| Work to do |
Reproduce everything from the start of the listing down to the line containing "Viewport: 794px width, 561px height. 536,41", swapping "hamburger" for "three-line" and leaving all else unchanged.

::::

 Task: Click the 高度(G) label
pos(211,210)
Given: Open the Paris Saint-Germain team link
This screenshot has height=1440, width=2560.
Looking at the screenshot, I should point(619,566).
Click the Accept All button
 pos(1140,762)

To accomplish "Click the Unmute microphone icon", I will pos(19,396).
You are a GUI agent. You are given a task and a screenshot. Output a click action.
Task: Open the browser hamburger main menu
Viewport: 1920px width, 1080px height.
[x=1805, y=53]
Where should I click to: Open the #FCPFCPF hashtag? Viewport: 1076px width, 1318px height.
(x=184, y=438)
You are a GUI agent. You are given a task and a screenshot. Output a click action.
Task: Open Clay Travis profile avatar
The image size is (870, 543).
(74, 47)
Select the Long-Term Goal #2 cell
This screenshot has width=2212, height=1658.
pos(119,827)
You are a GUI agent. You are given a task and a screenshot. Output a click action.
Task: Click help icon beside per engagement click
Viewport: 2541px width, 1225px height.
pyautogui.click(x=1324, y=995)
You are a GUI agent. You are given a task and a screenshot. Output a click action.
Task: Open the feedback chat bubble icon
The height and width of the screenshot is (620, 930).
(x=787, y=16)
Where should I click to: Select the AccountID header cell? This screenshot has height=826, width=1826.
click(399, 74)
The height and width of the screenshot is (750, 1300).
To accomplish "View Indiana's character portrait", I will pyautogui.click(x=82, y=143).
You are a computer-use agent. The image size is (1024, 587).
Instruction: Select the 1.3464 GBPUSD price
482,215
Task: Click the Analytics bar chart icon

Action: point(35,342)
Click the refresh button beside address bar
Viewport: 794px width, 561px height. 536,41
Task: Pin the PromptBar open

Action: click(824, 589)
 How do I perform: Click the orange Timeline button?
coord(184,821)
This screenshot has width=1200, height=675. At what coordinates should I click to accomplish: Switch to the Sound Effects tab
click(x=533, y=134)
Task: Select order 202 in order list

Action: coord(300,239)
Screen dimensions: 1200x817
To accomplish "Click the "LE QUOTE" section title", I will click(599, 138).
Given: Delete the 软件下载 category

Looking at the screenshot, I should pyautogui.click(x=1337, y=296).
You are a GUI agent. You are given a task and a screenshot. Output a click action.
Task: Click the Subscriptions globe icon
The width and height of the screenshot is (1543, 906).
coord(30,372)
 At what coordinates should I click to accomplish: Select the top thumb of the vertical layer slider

::::

| Solution to the exercise |
 Task: Click the 高度(G) label
pos(211,210)
Given: Open the Paris Saint-Germain team link
This screenshot has height=1440, width=2560.
Looking at the screenshot, I should point(619,566).
Click the Accept All button
 pos(1140,762)

To accomplish "Click the Unmute microphone icon", I will pos(19,396).
You are a GUI agent. You are given a task and a screenshot. Output a click action.
Task: Open the browser three-line main menu
Viewport: 1920px width, 1080px height.
[x=1805, y=53]
Where should I click to: Open the #FCPFCPF hashtag? Viewport: 1076px width, 1318px height.
(x=184, y=438)
You are a GUI agent. You are given a task and a screenshot. Output a click action.
Task: Open Clay Travis profile avatar
The image size is (870, 543).
(74, 47)
Select the Long-Term Goal #2 cell
This screenshot has width=2212, height=1658.
pos(119,827)
You are a GUI agent. You are given a task and a screenshot. Output a click action.
Task: Click help icon beside per engagement click
Viewport: 2541px width, 1225px height.
pyautogui.click(x=1324, y=995)
You are a GUI agent. You are given a task and a screenshot. Output a click action.
Task: Open the feedback chat bubble icon
The height and width of the screenshot is (620, 930).
(x=787, y=16)
Where should I click to: Select the AccountID header cell? This screenshot has height=826, width=1826.
click(399, 74)
The height and width of the screenshot is (750, 1300).
To accomplish "View Indiana's character portrait", I will pyautogui.click(x=82, y=143).
You are a computer-use agent. The image size is (1024, 587).
Instruction: Select the 1.3464 GBPUSD price
482,215
Task: Click the Analytics bar chart icon

Action: point(35,342)
Click the refresh button beside address bar
Viewport: 794px width, 561px height. 536,41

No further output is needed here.